Brief:
Return the data exactly, without pictures.

Information supplied:
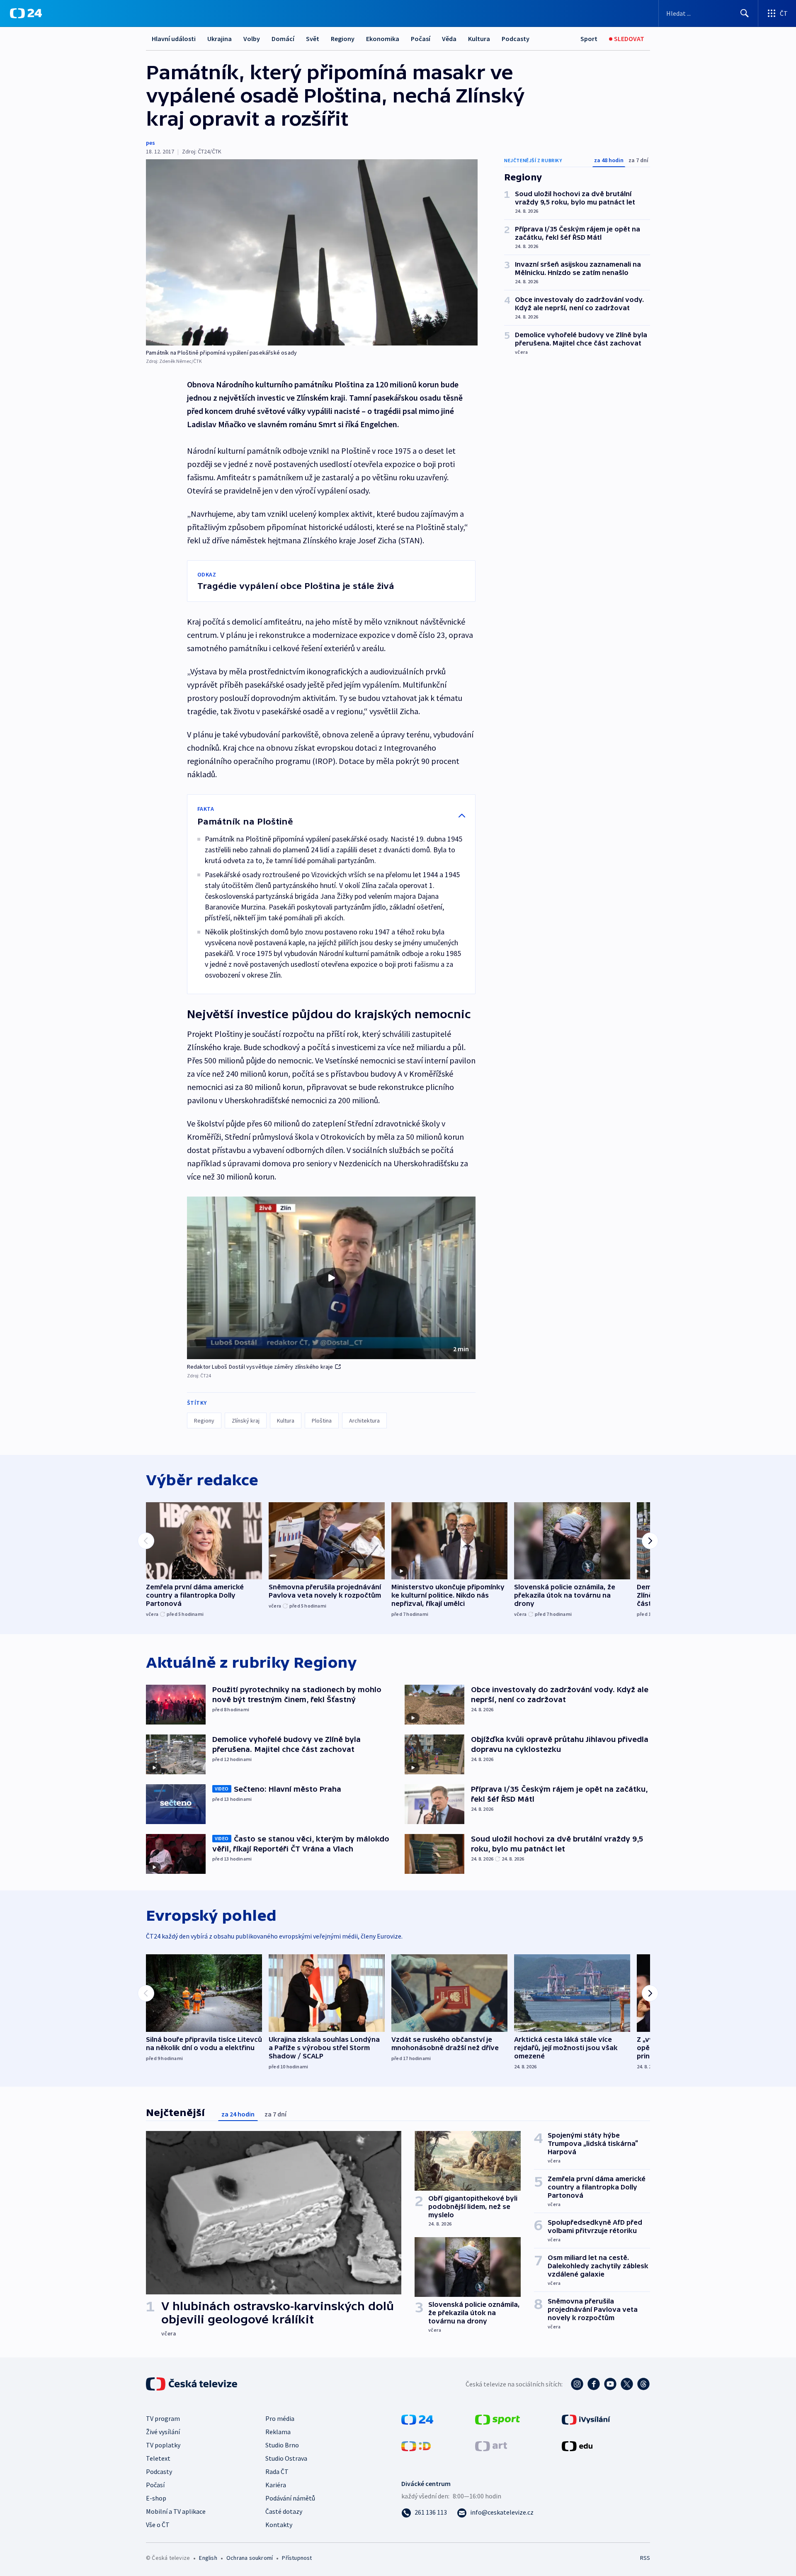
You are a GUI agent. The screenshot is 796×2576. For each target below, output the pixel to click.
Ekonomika (382, 38)
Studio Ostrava (286, 2458)
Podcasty (515, 38)
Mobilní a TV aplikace (176, 2511)
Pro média (279, 2418)
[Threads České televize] (643, 2384)
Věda (449, 38)
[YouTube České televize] (610, 2384)
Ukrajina (219, 38)
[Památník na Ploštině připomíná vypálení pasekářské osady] (312, 252)
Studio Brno (282, 2445)
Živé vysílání (163, 2432)
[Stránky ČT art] (491, 2445)
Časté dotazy (283, 2511)
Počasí (420, 38)
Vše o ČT (158, 2524)
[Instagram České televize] (577, 2384)
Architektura (364, 1420)
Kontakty (278, 2524)
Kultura (479, 38)
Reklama (278, 2432)
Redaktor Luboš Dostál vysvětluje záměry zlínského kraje (260, 1366)
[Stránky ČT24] (417, 2419)
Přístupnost (297, 2557)
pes (150, 142)
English (208, 2557)
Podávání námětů (290, 2498)
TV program (163, 2418)
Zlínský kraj (246, 1420)
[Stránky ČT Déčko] (416, 2445)
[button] (331, 1278)
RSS (645, 2557)
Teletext (158, 2458)
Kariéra (275, 2485)
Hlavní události (174, 38)
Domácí (283, 38)
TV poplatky (163, 2445)
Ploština (322, 1420)
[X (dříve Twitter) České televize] (626, 2384)
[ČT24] (26, 13)
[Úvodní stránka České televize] (192, 2384)
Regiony (342, 38)
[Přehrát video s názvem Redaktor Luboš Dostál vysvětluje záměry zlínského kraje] (331, 1278)
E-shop (156, 2498)
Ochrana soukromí (249, 2557)
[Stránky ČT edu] (577, 2445)
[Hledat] (744, 13)
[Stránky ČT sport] (497, 2419)
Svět (312, 38)
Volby (251, 38)
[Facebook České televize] (593, 2384)
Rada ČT (277, 2471)
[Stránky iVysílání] (586, 2419)
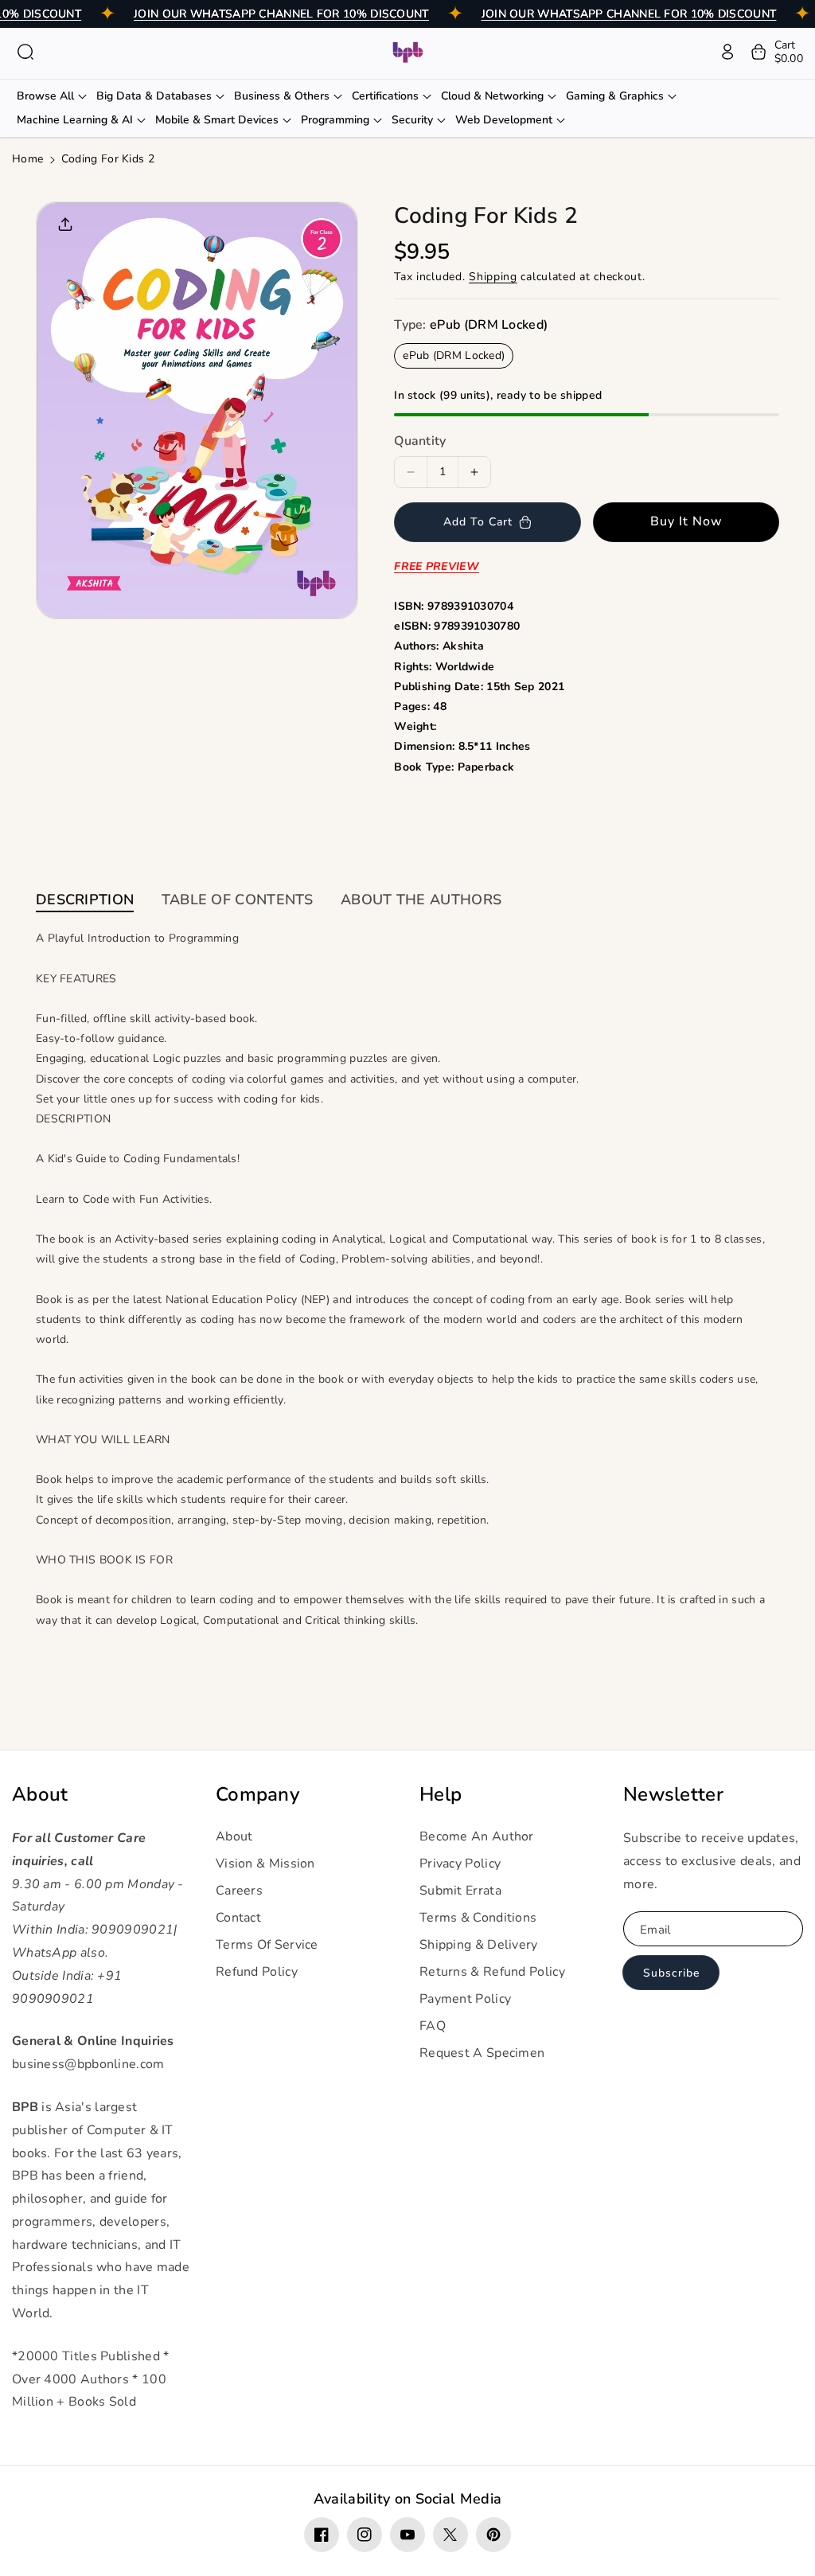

Solution to the exercise:
You are a GUI agent. The screenshot is 796×2576. For each target below, output the pixel to click.
Ekonomika (382, 38)
Studio Ostrava (286, 2458)
Podcasty (515, 38)
Mobilní a TV aplikace (176, 2511)
Pro média (279, 2418)
[Threads České televize] (643, 2384)
Věda (449, 38)
[YouTube České televize] (610, 2384)
Ukrajina (219, 38)
[Památník na Ploštině připomíná vypálení pasekářské osady] (312, 252)
Studio Brno (282, 2445)
Živé vysílání (163, 2432)
[Stránky ČT art] (491, 2445)
Časté dotazy (283, 2511)
Počasí (420, 38)
Vše o ČT (158, 2524)
[Instagram České televize] (577, 2384)
Architektura (364, 1420)
Kontakty (278, 2524)
Kultura (479, 38)
Reklama (278, 2432)
Redaktor Luboš Dostál vysvětluje záměry zlínského kraje (260, 1366)
[Stránky ČT24] (417, 2419)
Přístupnost (297, 2557)
pes (150, 142)
English (208, 2557)
Podávání námětů (290, 2498)
TV program (163, 2418)
Zlínský kraj (246, 1420)
[Stránky ČT Déčko] (416, 2445)
[button] (331, 1278)
RSS (645, 2557)
Teletext (158, 2458)
Kariéra (275, 2485)
Hlavní události (174, 38)
Domácí (283, 38)
TV poplatky (163, 2445)
Ploština (322, 1420)
[X (dříve Twitter) České televize] (626, 2384)
[ČT24] (26, 13)
[Úvodní stránka České televize] (192, 2384)
Regiony (342, 38)
[Přehrát video s názvem Redaktor Luboš Dostál vysvětluje záměry zlínského kraje] (331, 1278)
E-shop (156, 2498)
Ochrana soukromí (249, 2557)
[Stránky ČT edu] (577, 2445)
[Hledat] (744, 13)
[Stránky ČT sport] (497, 2419)
Svět (312, 38)
Volby (251, 38)
[Facebook České televize] (593, 2384)
Rada ČT (277, 2471)
[Stránky iVysílání] (586, 2419)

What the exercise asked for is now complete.